Data excerpts:
# # # # # # #
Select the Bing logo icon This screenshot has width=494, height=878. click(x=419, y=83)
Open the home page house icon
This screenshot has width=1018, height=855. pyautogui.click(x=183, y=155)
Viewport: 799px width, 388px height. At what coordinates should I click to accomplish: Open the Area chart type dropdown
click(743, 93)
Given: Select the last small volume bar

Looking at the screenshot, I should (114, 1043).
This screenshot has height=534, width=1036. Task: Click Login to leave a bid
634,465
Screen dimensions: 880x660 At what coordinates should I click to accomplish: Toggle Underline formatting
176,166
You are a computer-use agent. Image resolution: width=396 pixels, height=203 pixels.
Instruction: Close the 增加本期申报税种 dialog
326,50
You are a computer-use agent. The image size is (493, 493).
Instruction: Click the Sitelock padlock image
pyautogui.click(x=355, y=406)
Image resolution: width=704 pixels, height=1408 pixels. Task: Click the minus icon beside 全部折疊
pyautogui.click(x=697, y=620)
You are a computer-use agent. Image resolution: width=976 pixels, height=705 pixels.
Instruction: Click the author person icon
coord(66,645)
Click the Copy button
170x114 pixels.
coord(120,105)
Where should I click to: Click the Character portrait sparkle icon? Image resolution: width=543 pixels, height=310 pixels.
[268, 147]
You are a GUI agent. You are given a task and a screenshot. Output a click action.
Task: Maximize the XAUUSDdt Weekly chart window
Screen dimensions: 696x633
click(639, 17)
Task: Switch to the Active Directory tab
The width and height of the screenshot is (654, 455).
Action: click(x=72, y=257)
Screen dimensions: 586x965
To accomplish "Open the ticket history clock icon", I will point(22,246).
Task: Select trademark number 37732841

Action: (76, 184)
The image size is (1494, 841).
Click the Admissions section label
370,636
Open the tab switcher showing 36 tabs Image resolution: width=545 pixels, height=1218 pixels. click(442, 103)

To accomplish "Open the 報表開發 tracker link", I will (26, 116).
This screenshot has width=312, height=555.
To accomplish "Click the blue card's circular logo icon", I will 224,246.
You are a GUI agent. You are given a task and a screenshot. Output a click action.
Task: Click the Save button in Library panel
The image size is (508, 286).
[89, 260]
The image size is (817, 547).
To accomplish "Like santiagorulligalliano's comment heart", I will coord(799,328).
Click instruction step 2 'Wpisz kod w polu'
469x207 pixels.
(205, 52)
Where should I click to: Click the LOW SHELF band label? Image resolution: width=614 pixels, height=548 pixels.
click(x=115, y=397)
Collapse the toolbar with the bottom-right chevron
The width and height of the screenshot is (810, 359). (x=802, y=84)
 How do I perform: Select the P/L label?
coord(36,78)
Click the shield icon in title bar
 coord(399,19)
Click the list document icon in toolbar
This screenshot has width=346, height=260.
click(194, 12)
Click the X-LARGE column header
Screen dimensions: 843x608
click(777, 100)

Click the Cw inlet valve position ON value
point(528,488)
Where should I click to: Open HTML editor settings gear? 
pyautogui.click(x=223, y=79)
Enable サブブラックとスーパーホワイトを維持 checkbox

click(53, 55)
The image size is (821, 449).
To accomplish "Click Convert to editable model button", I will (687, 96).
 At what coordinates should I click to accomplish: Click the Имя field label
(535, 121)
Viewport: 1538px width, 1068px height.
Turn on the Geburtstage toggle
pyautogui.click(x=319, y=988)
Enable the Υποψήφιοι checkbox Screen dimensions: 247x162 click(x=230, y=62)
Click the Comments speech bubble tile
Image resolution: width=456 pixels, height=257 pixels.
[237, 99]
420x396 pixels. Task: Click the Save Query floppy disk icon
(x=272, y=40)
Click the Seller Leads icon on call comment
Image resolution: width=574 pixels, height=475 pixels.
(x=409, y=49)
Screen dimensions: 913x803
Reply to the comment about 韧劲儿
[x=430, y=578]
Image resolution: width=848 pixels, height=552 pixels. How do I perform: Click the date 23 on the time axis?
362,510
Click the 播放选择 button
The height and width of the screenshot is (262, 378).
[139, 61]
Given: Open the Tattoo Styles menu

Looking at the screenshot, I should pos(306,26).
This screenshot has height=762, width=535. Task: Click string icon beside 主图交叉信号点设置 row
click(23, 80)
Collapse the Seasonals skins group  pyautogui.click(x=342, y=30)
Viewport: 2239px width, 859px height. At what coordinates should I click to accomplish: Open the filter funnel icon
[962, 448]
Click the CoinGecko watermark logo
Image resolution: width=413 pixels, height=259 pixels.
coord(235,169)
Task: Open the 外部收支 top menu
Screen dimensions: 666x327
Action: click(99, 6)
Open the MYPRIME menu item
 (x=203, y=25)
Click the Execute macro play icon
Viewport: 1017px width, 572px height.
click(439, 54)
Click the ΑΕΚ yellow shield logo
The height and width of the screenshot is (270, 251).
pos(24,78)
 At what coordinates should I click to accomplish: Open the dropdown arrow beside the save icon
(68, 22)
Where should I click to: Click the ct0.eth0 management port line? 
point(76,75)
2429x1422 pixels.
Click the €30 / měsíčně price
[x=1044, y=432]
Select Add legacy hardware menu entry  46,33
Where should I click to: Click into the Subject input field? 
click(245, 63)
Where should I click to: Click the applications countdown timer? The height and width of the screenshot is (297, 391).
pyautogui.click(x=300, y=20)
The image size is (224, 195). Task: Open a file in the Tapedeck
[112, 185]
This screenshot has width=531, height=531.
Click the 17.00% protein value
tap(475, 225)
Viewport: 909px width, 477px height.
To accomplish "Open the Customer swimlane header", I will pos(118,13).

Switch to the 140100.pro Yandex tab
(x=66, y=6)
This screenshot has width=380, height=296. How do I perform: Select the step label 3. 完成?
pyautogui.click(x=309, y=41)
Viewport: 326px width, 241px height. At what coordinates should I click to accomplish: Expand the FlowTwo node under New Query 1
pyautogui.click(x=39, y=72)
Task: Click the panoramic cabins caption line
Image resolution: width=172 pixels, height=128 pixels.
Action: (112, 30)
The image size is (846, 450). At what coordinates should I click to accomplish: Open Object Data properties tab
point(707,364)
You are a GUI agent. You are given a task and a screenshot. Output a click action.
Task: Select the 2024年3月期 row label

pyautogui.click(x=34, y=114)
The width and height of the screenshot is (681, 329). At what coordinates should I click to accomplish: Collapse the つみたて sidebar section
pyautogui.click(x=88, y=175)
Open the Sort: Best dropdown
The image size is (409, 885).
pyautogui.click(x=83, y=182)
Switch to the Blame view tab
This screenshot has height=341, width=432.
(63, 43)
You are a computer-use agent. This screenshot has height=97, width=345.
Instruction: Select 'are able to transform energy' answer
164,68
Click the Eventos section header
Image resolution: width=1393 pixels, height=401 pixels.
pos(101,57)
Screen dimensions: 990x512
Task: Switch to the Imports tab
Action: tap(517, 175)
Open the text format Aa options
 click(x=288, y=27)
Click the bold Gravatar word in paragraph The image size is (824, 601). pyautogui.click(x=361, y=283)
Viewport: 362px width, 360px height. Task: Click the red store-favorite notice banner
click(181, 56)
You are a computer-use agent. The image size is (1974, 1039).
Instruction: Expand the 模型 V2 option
# # # # # # #
• **Work order**:
Copy out every entry again, exactly as it was given.

• **Reply**:
Select the Bing logo icon This screenshot has width=494, height=878. click(x=419, y=83)
Open the home page house icon
This screenshot has width=1018, height=855. pyautogui.click(x=183, y=155)
Viewport: 799px width, 388px height. At what coordinates should I click to accomplish: Open the Area chart type dropdown
click(743, 93)
Given: Select the last small volume bar

Looking at the screenshot, I should (114, 1043).
This screenshot has height=534, width=1036. Task: Click Login to leave a bid
634,465
Screen dimensions: 880x660 At what coordinates should I click to accomplish: Toggle Underline formatting
176,166
You are a computer-use agent. Image resolution: width=396 pixels, height=203 pixels.
Instruction: Close the 增加本期申报税种 dialog
326,50
You are a computer-use agent. The image size is (493, 493).
Instruction: Click the Sitelock padlock image
pyautogui.click(x=355, y=406)
Image resolution: width=704 pixels, height=1408 pixels. Task: Click the minus icon beside 全部折疊
pyautogui.click(x=697, y=620)
You are a computer-use agent. Image resolution: width=976 pixels, height=705 pixels.
Instruction: Click the author person icon
coord(66,645)
Click the Copy button
170x114 pixels.
coord(120,105)
Where should I click to: Click the Character portrait sparkle icon? Image resolution: width=543 pixels, height=310 pixels.
[268, 147]
You are a GUI agent. You are given a task and a screenshot. Output a click action.
Task: Maximize the XAUUSDdt Weekly chart window
Screen dimensions: 696x633
click(639, 17)
Task: Switch to the Active Directory tab
The width and height of the screenshot is (654, 455).
Action: click(x=72, y=257)
Screen dimensions: 586x965
To accomplish "Open the ticket history clock icon", I will point(22,246).
Task: Select trademark number 37732841

Action: (76, 184)
The image size is (1494, 841).
Click the Admissions section label
370,636
Open the tab switcher showing 36 tabs Image resolution: width=545 pixels, height=1218 pixels. click(442, 103)

To accomplish "Open the 報表開發 tracker link", I will (26, 116).
This screenshot has width=312, height=555.
To accomplish "Click the blue card's circular logo icon", I will 224,246.
You are a GUI agent. You are given a task and a screenshot. Output a click action.
Task: Click the Save button in Library panel
The image size is (508, 286).
[89, 260]
The image size is (817, 547).
To accomplish "Like santiagorulligalliano's comment heart", I will coord(799,328).
Click instruction step 2 'Wpisz kod w polu'
469x207 pixels.
(205, 52)
Where should I click to: Click the LOW SHELF band label? Image resolution: width=614 pixels, height=548 pixels.
click(x=115, y=397)
Collapse the toolbar with the bottom-right chevron
The width and height of the screenshot is (810, 359). (x=802, y=84)
 How do I perform: Select the P/L label?
coord(36,78)
Click the shield icon in title bar
 coord(399,19)
Click the list document icon in toolbar
This screenshot has width=346, height=260.
click(194, 12)
Click the X-LARGE column header
Screen dimensions: 843x608
click(777, 100)

Click the Cw inlet valve position ON value
point(528,488)
Where should I click to: Open HTML editor settings gear? 
pyautogui.click(x=223, y=79)
Enable サブブラックとスーパーホワイトを維持 checkbox

click(53, 55)
The image size is (821, 449).
To accomplish "Click Convert to editable model button", I will (687, 96).
 At what coordinates should I click to accomplish: Click the Имя field label
(535, 121)
Viewport: 1538px width, 1068px height.
Turn on the Geburtstage toggle
pyautogui.click(x=319, y=988)
Enable the Υποψήφιοι checkbox Screen dimensions: 247x162 click(x=230, y=62)
Click the Comments speech bubble tile
Image resolution: width=456 pixels, height=257 pixels.
[237, 99]
420x396 pixels. Task: Click the Save Query floppy disk icon
(x=272, y=40)
Click the Seller Leads icon on call comment
Image resolution: width=574 pixels, height=475 pixels.
(x=409, y=49)
Screen dimensions: 913x803
Reply to the comment about 韧劲儿
[x=430, y=578]
Image resolution: width=848 pixels, height=552 pixels. How do I perform: Click the date 23 on the time axis?
362,510
Click the 播放选择 button
The height and width of the screenshot is (262, 378).
[139, 61]
Given: Open the Tattoo Styles menu

Looking at the screenshot, I should pos(306,26).
This screenshot has height=762, width=535. Task: Click string icon beside 主图交叉信号点设置 row
click(23, 80)
Collapse the Seasonals skins group  pyautogui.click(x=342, y=30)
Viewport: 2239px width, 859px height. At what coordinates should I click to accomplish: Open the filter funnel icon
[962, 448]
Click the CoinGecko watermark logo
Image resolution: width=413 pixels, height=259 pixels.
coord(235,169)
Task: Open the 外部收支 top menu
Screen dimensions: 666x327
Action: click(99, 6)
Open the MYPRIME menu item
 (x=203, y=25)
Click the Execute macro play icon
Viewport: 1017px width, 572px height.
click(439, 54)
Click the ΑΕΚ yellow shield logo
The height and width of the screenshot is (270, 251).
pos(24,78)
 At what coordinates should I click to accomplish: Open the dropdown arrow beside the save icon
(68, 22)
Where should I click to: Click the ct0.eth0 management port line? 
point(76,75)
2429x1422 pixels.
Click the €30 / měsíčně price
[x=1044, y=432]
Select Add legacy hardware menu entry  46,33
Where should I click to: Click into the Subject input field? 
click(245, 63)
Where should I click to: Click the applications countdown timer? The height and width of the screenshot is (297, 391).
pyautogui.click(x=300, y=20)
The image size is (224, 195). Task: Open a file in the Tapedeck
[112, 185]
This screenshot has width=531, height=531.
Click the 17.00% protein value
tap(475, 225)
Viewport: 909px width, 477px height.
To accomplish "Open the Customer swimlane header", I will pos(118,13).

Switch to the 140100.pro Yandex tab
(x=66, y=6)
This screenshot has width=380, height=296. How do I perform: Select the step label 3. 完成?
pyautogui.click(x=309, y=41)
Viewport: 326px width, 241px height. At what coordinates should I click to accomplish: Expand the FlowTwo node under New Query 1
pyautogui.click(x=39, y=72)
Task: Click the panoramic cabins caption line
Image resolution: width=172 pixels, height=128 pixels.
Action: (112, 30)
The image size is (846, 450). At what coordinates should I click to accomplish: Open Object Data properties tab
point(707,364)
You are a GUI agent. You are given a task and a screenshot. Output a click action.
Task: Select the 2024年3月期 row label

pyautogui.click(x=34, y=114)
The width and height of the screenshot is (681, 329). At what coordinates should I click to accomplish: Collapse the つみたて sidebar section
pyautogui.click(x=88, y=175)
Open the Sort: Best dropdown
The image size is (409, 885).
pyautogui.click(x=83, y=182)
Switch to the Blame view tab
This screenshot has height=341, width=432.
(63, 43)
You are a computer-use agent. This screenshot has height=97, width=345.
Instruction: Select 'are able to transform energy' answer
164,68
Click the Eventos section header
Image resolution: width=1393 pixels, height=401 pixels.
pos(101,57)
Screen dimensions: 990x512
Task: Switch to the Imports tab
Action: tap(517, 175)
Open the text format Aa options
 click(x=288, y=27)
Click the bold Gravatar word in paragraph The image size is (824, 601). pyautogui.click(x=361, y=283)
Viewport: 362px width, 360px height. Task: Click the red store-favorite notice banner
click(181, 56)
You are a computer-use agent. The image size is (1974, 1039).
Instruction: Expand the 模型 V2 option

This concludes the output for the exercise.